AI SDK CoreGenerating Structured Data

Generating Structured Data

While text generation can be useful, your usecase will likely call for generating structured data. For example, you might want to extract information from text, classify data, or generate synthetic data.

Many language models are capable of generating structured data, often defined as using "JSON modes" or "tools". However, you need to manually provide schemas and then validate the generated data as LLMs can produce incorrect or incomplete structured data.

The Vercel AI SDK standardises structured object generation across model providers with the generateObject function.

The generateObject function uses Zod schemas to specify the shape of the data that you want, and the AI model will generate data that conforms to that structure.

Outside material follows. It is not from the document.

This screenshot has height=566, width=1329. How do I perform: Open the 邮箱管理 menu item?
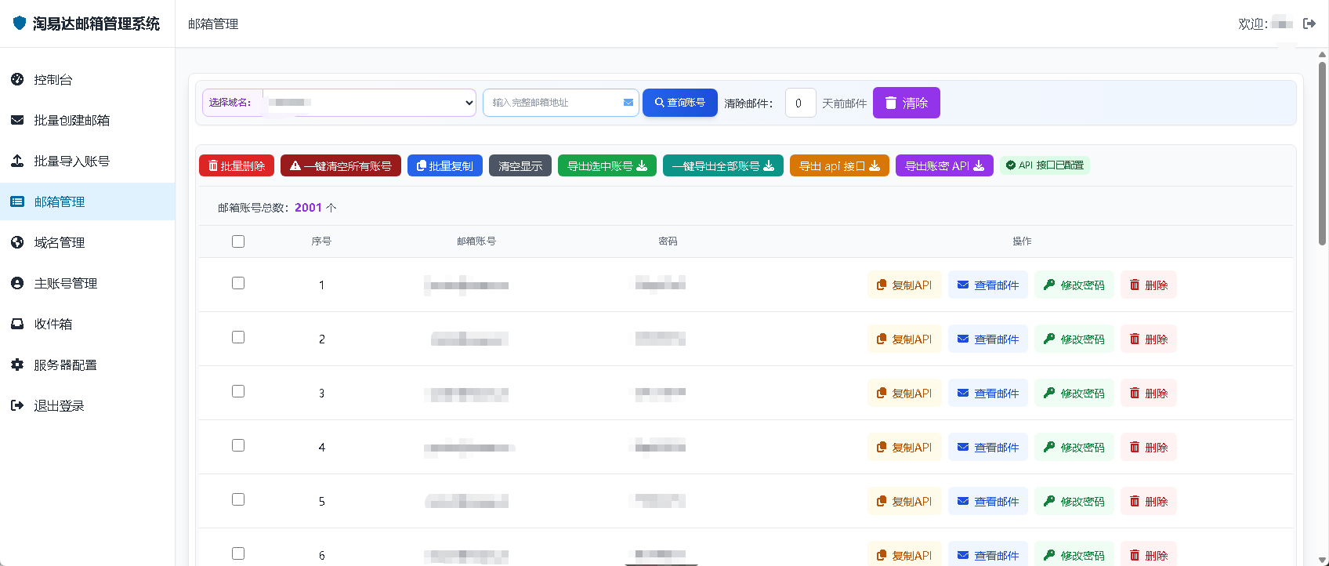(x=60, y=201)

The schema is also used to validate the generated data, ensuring type safety and correctness.

import { generateObject } from 'ai';
import { z } from 'zod';
const { object } = await generateObject({
model,
schema: z.object({
recipe: z.object({
name: z.string(),
ingredients: z.array(
z.object({
name: z.string(),
amount: z.string(),
}),
),
steps: z.array(z.string()),
}),
}),
prompt: 'Generate a lasagna recipe.',
});

Specifying Generation Mode

While some models (like OpenAI) natively support object generation, others require alternative methods, like modified function calling. The generateObject function allows you to specify the method it will use to return structured data.

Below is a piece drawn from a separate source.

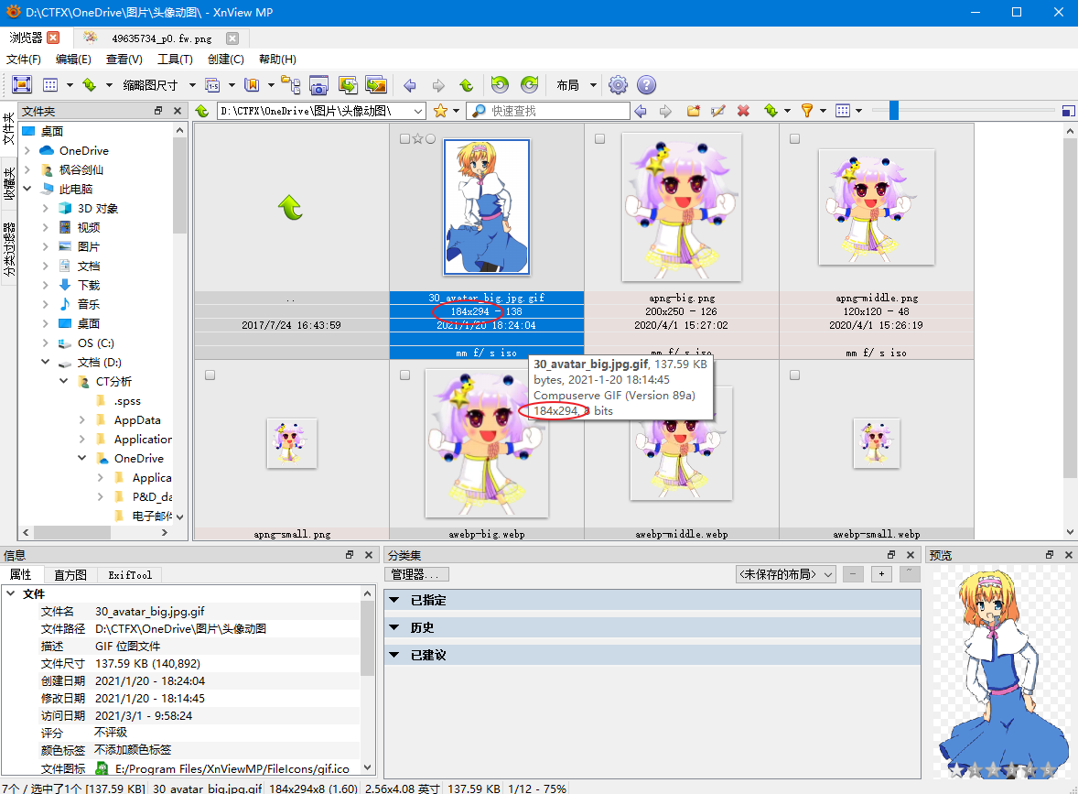Tick the checkbox on apng-big.png thumbnail
The width and height of the screenshot is (1078, 794).
[599, 139]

  • auto: The provider will choose the best mode for the model.
  • tool: A tool with the JSON schema as parameters is provided and the provider is instructed to use it.
  • json: The JSON schema and an instruction is injected into the prompt. If the provider supports JSON mode, it is enabled.
  • grammar: The provider is instructed to convert the JSON schema into a provider specific grammar and use it to select the output tokens.
Please note that most providers do not support all modes.

Streaming Objects

Given the added complexity of returning structured data, model response time can be unacceptable for your interactive use case. With the streamObject function, you can stream the model's response as it is generated.

import { streamObject } from 'ai';
const { partialObjectStream } = await streamObject({
// ...
});
// use partialObjectStream as an async iterable
for await (const partialObject of partialObjectStream) {
console.log(partialObject);
}

You can also use streamObject to stream generated UIs in combination with React Server Components (see Generative UI).